Edge cases that blur the line
A few situations make the Schedule C question genuinely ambiguous, and they are where professional advice earns its cost. The first is a founder who changes residency during the year, perhaps moving to the United States on a visa partway through. Such a person may be a dual-status filer, with part of the year on the non-resident framework and part on the resident framework, which can pull Schedule C into play for the resident portion. This is not a do-it-yourself scenario, and the timing of the move relative to income can matter a great deal.
A second edge case is the non-resident who actually performs services inside the United States, even briefly, or who builds a US presence through staff or a fixed location. That activity can create effectively connected income and a US filing obligation that looks more like the resident path, though the precise forms still differ from a plain Schedule C. A third is the founder who elects corporate taxation, which removes the disregarded status and replaces the whole question with corporate filings. In each of these, the simple rule that non-residents never file Schedule C still holds, but the surrounding obligations grow more complex.
A fourth situation worth naming is co-ownership. The moment a single-member LLC gains a second member, it is no longer disregarded and no longer a Schedule C candidate for anyone. It becomes a partnership that files Form 1065 and issues Schedule K-1. Founders who add a partner sometimes assume their reporting stays the same. It does not. These edge cases share a theme: residency and membership structure are the levers that move you between forms, and changing either one can change everything.
Common misunderstandings to retire
The most frequent misunderstanding is that every US LLC owner files a Schedule C. They do not. Schedule C is the US-resident, single-member, disregarded-entity path, and non-resident founders use Form 5472 with a pro forma 1120 instead. A close second is the belief that having no US income tax to pay means there is nothing to file.

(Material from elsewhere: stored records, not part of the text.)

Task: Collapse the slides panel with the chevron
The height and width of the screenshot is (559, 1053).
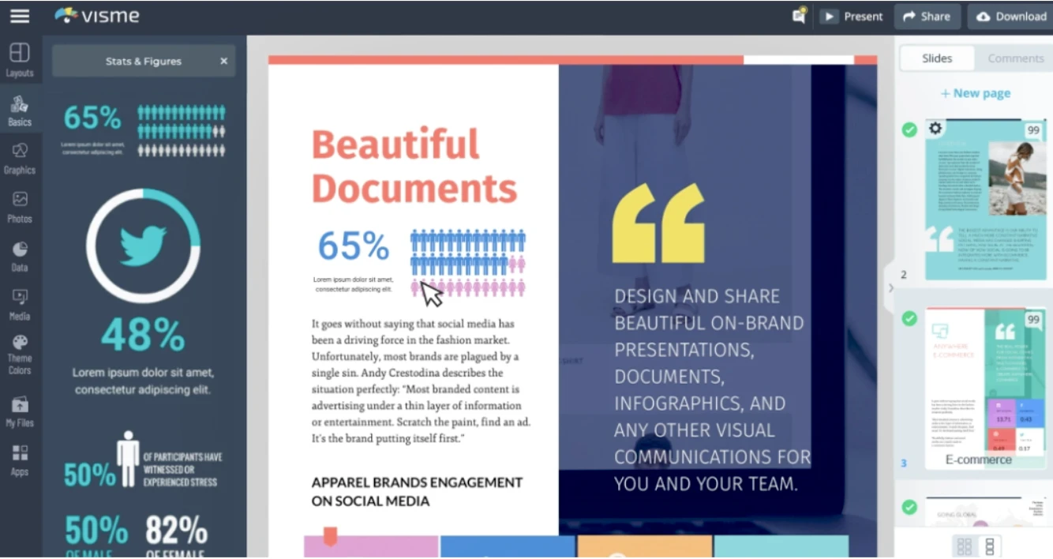Action: point(890,288)
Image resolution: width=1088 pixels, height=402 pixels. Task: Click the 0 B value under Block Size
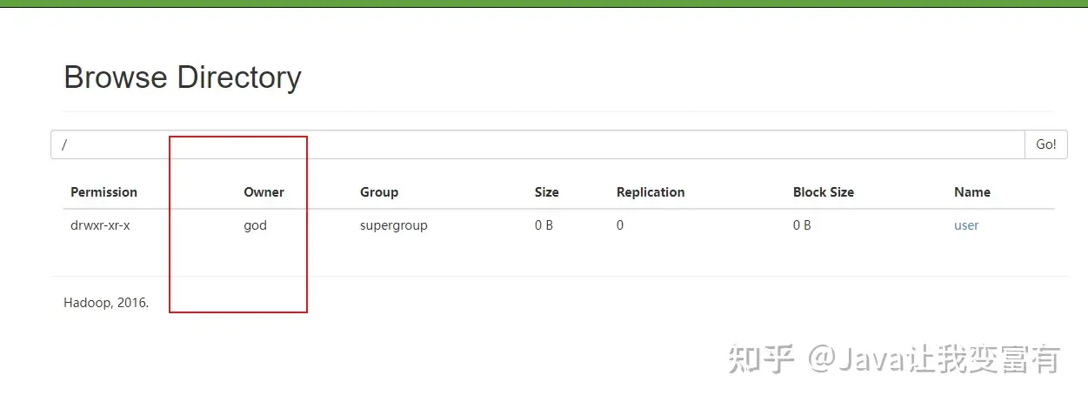pos(802,225)
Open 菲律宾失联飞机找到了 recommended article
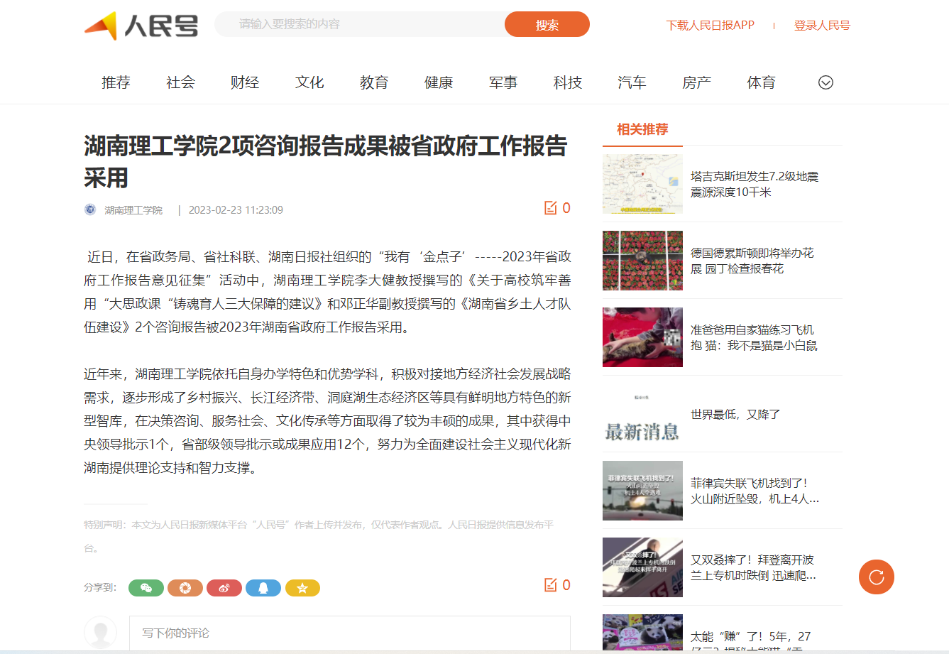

For a non-resident, the Form 5472 is required even when no tax is due, and skipping it on the theory that zero tax means zero paperwork can trigger the $25,000 penalty. Disclosure and tax are separate questions.
Another misunderstanding is that opening a US bank account, getting an EIN, or using a US payment processor converts you into a Schedule C filer. None of these changes your tax residency, and residency is what determines the path. The EIN, obtained free via Form SS-4 in roughly 8 to 10 business days for a non-resident, is simply an identifier used on whichever form applies. Similarly, the BOI question is worth clarifying: since the FinCEN Interim Final Rule of March 26 2025, US-formed LLCs are exempt from beneficial ownership information reporting, so that particular filing is not part of your annual burden, and it has nothing to do with Schedule C either way.
A final point to retire is the idea that one-time formation pricing somehow covers your taxes. A $297 one-time formation fee creates and equips the entity, but it does not file your annual Form 5472, pay your $300 Delaware franchise tax due June 1, or handle your home-country reporting. Schedule C, for the residents who use it, and Form 5472, for the non-residents who use it, are recurring obligations that arrive every year the LLC exists. Treat the form path as a permanent feature of owning the entity, and confirm the specifics with a qualified cross-border professional rather than relying on general guidance like this entry.